開成館長崎商会というのは土佐藩の組織で、通称・土佐商会とも呼ばれます。
土佐商会は欧米の商人を通じて、船舶や武器を輸入などを行っていました。
そこでの弥太郎の仕事のひとつが、海援隊の経理(会計)だったのです。
海援隊とはどんな組織だったのか
ここで、そもそも海援隊とはどんな組織だったのかを簡単に説明します。
海援隊の前身である亀山社中は、慶応元年(1865)に坂本龍馬によって設立されました。
亀山社中は日本初の商社と言われますが、私設の海軍としても機能していた組織です。
坂本龍馬は土佐藩出身でしたが、脱藩していた時代があります。
脱藩とは藩を出て、浪人となることです。
龍馬は脱藩をしたからこそ、活躍することができたと言えます。
その反面、脱藩は罪であり、時代によっては死刑になるほど重いものと考えられていました。
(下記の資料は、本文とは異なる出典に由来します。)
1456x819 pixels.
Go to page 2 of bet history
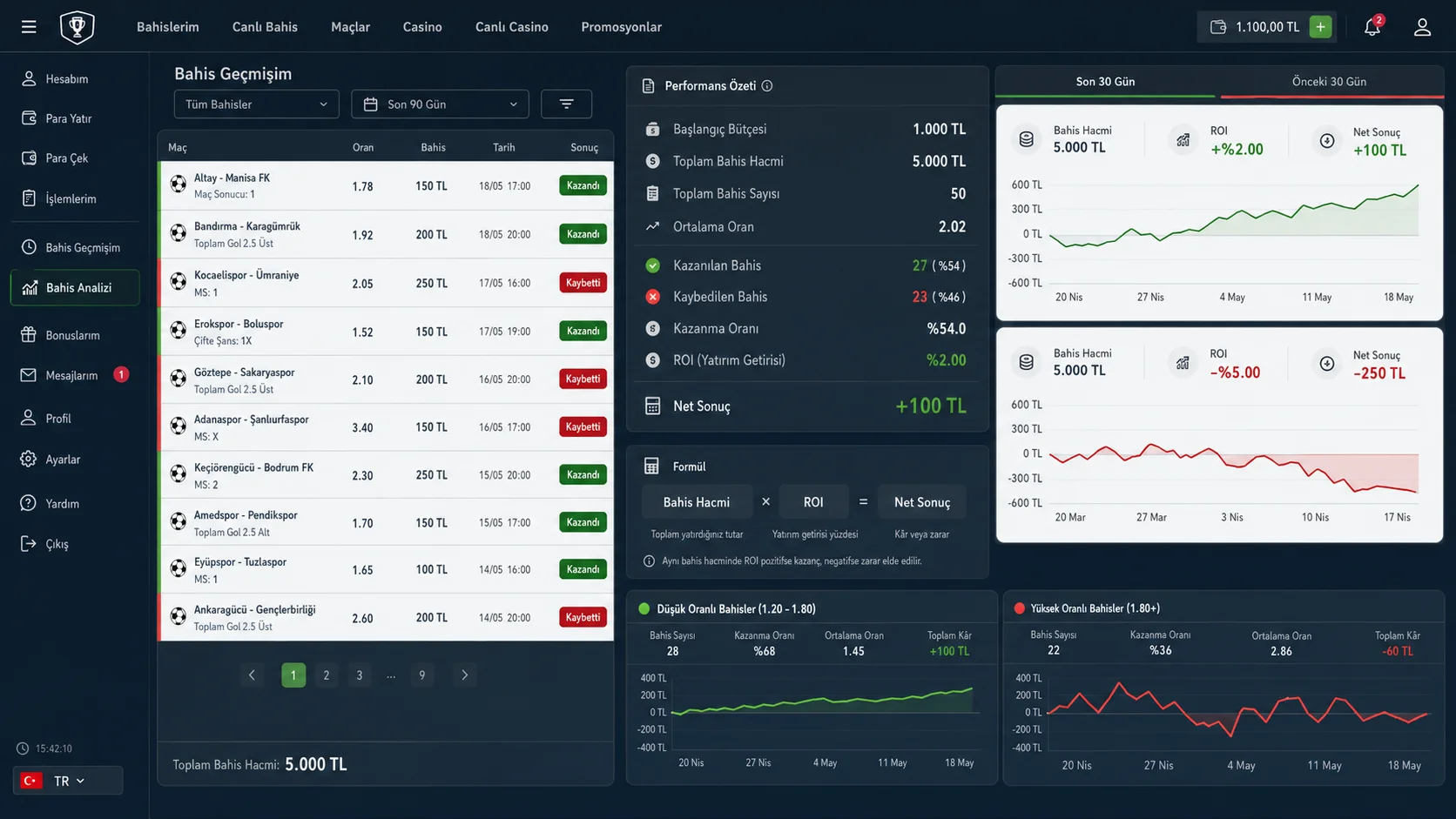(327, 675)
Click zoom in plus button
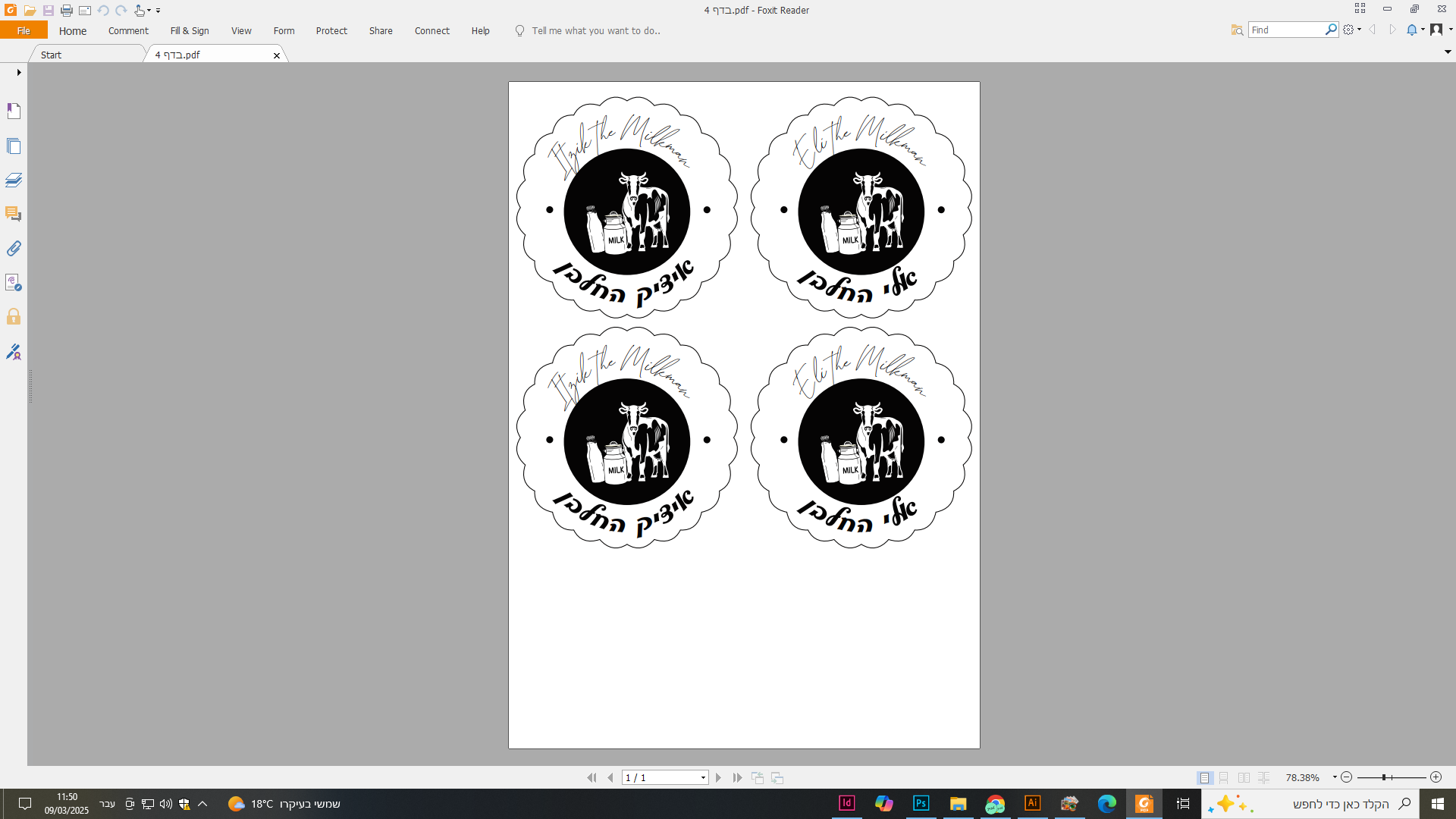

ですが龍馬はその罪を許され、亀山社中も「海援隊」として土佐藩の外郭機関となりました。
という経緯があり、岩崎弥太郎は海援隊の経理も担当することになったのです。
いろは丸事件も担当した弥太郎
龍馬のつくった海援隊の経理を担当していた岩崎弥太郎。
海援隊の隊士がお金を借りに来たりと、いろいろ大変だったようです。
中でも大きな仕事は、いろは丸事件の損害賠償の交渉だったといいます。
いろは丸とは、海援隊が伊予大洲藩から借りていた船のこと。
その船が紀州藩の船と衝突して沈没するという事件が起こりました。
いろは丸側にも過失があったのですが、龍馬たちは色んな手を尽くします。
そして弥太郎も粘り強く交渉し、最終的には紀州藩から多額の損害賠償金を得ることができました。
坂本龍馬暗殺後の海援隊
慶応3年(1867)、坂本龍馬は京都の近江屋で、何者かによって暗殺されました。
龍馬の死後、海援隊は解散、土佐商会も閉鎖されることになります。
九十九商会の設立
明治3年(1870)、土佐藩士たちによって「九十九商会」という組織が設立されました。
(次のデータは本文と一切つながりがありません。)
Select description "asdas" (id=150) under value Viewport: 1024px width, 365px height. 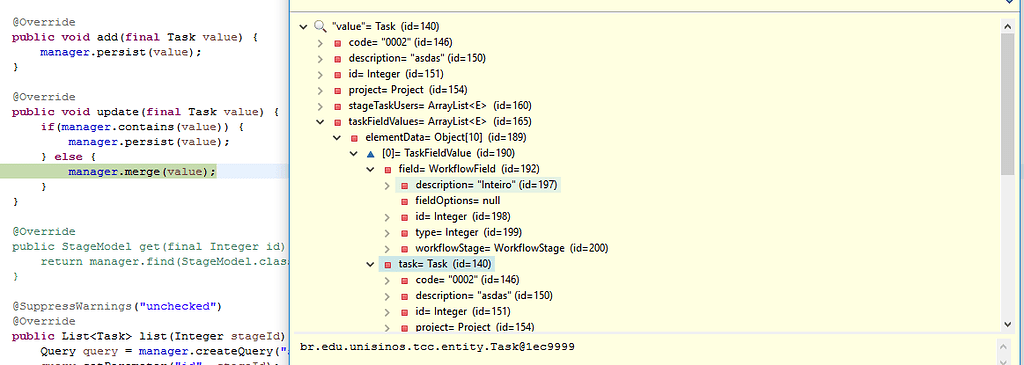417,58
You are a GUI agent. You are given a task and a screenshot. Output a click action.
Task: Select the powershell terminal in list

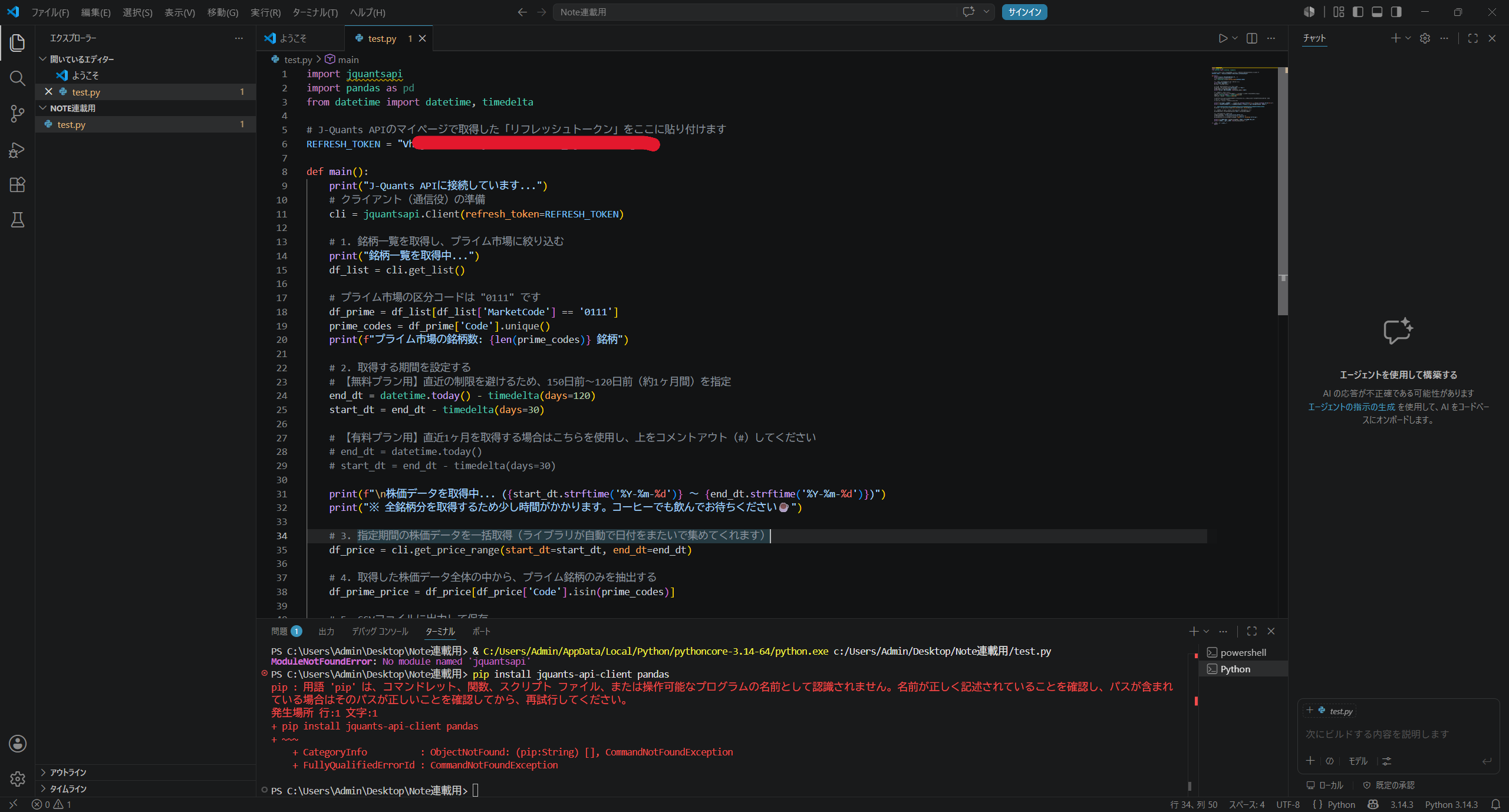click(x=1243, y=652)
なぜなら、明治新政府が藩営事業を禁止しようとしていたからです。
そこで禁止される前に私商社をつくって、事業を引き継がせようと考えたのです。
設立当初、九十九商会の代表となったのが海援隊出身の土居市太郎、そして土佐商会の中川亀之助という人物でした。
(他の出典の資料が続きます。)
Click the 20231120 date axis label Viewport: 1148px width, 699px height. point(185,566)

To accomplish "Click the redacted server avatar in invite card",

一方、岩崎弥太郎は九十九商会の監督をする役目を、藩から命じられていました。
そして九十九商会には藩船が3隻、払い下げられることになります。
明治4年(1781)、廃藩置県が行われ、藩がなくなってしまいました。
それにより、岩崎弥太郎も土佐藩士としての立場を失ったわけですが、
後藤象二郎や板垣退助の説得により、九十九商会の経営を行うことになったのです。
三菱商会に改称
明治5年(1872)、九十九商会は三川商会と社名を変更します。
三川の由来は、幹部の名前が川田・石川・中川(亀之助)だったからだそうです。
しかし翌年3月、弥太郎は独裁体制を築き、社名も三菱商会と改称しました。
こうして岩崎弥太郎が経営権を握り、「三菱」が誕生したわけです。
このような経緯を見てみると、確かに龍馬が暗殺されたことによって、
(少し遠回りな気がしますが……)岩崎弥太郎は得をしたように思えますね。
きょうのまとめ
今回は三菱誕生の経緯について、簡単にご紹介しました。
岩崎弥太郎は、
② いろは丸に関して紀州藩と交渉を行い、多額の損害賠償金を得た
③ 土佐商会・海援隊がなくなったあとにつくられた九十九商会の経営者となった
④ 九十九商会で独裁体制を築き、三菱商会に名前を変えた
と言えます。
こちらのサイトでは他にも、岩崎弥太郎にまつわる記事をわかりやすく書いています。
より理解を深めたい方は、ぜひお読みになってくださいね!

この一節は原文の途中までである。